## Task directions:
Please convert all of the data below into a JSON list of strings, with one string per line and blank lines left out.

## Exercise data:
* * * *
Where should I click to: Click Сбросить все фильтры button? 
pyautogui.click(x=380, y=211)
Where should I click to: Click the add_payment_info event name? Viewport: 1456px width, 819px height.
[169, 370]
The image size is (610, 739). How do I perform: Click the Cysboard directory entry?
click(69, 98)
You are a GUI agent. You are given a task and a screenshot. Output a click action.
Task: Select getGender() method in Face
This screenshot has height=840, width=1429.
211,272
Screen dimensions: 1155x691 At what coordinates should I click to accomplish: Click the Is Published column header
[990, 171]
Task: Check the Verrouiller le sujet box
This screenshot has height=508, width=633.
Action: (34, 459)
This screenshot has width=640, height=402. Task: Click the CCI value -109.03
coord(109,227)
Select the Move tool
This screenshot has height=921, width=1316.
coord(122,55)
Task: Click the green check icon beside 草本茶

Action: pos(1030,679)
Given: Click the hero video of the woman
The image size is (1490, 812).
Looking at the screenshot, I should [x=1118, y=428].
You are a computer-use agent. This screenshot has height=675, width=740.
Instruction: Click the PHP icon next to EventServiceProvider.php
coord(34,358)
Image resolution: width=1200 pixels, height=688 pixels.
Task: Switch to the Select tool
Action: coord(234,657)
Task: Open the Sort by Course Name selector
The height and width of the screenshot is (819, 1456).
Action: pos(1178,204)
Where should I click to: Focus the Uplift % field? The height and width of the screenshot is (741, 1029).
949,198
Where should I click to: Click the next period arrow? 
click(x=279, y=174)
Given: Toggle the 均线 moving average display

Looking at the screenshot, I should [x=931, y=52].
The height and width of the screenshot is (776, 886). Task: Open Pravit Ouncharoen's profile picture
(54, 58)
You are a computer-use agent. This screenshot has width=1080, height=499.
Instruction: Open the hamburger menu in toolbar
* * * *
## Problem solution:
[
  "Where should I click to: Click Сбросить все фильтры button? ",
  "pyautogui.click(x=380, y=211)",
  "Where should I click to: Click the add_payment_info event name? Viewport: 1456px width, 819px height.",
  "[169, 370]",
  "The image size is (610, 739). How do I perform: Click the Cysboard directory entry?",
  "click(69, 98)",
  "You are a GUI agent. You are given a task and a screenshot. Output a click action.",
  "Task: Select getGender() method in Face",
  "This screenshot has height=840, width=1429.",
  "211,272",
  "Screen dimensions: 1155x691 At what coordinates should I click to accomplish: Click the Is Published column header",
  "[990, 171]",
  "Task: Check the Verrouiller le sujet box",
  "This screenshot has height=508, width=633.",
  "Action: (34, 459)",
  "This screenshot has width=640, height=402. Task: Click the CCI value -109.03",
  "coord(109,227)",
  "Select the Move tool",
  "This screenshot has height=921, width=1316.",
  "coord(122,55)",
  "Task: Click the green check icon beside 草本茶",
  "Action: pos(1030,679)",
  "Given: Click the hero video of the woman",
  "The image size is (1490, 812).",
  "Looking at the screenshot, I should [x=1118, y=428].",
  "You are a computer-use agent. This screenshot has height=675, width=740.",
  "Instruction: Click the PHP icon next to EventServiceProvider.php",
  "coord(34,358)",
  "Image resolution: width=1200 pixels, height=688 pixels.",
  "Task: Switch to the Select tool",
  "Action: coord(234,657)",
  "Task: Open the Sort by Course Name selector",
  "The height and width of the screenshot is (819, 1456).",
  "Action: pos(1178,204)",
  "Where should I click to: Focus the Uplift % field? The height and width of the screenshot is (741, 1029).",
  "949,198",
  "Where should I click to: Click the next period arrow? ",
  "click(x=279, y=174)",
  "Given: Toggle the 均线 moving average display",
  "Looking at the screenshot, I should [x=931, y=52].",
  "The height and width of the screenshot is (776, 886). Task: Open Pravit Ouncharoen's profile picture",
  "(54, 58)",
  "You are a computer-use agent. This screenshot has width=1080, height=499.",
  "Instruction: Open the hamburger menu in toolbar"
]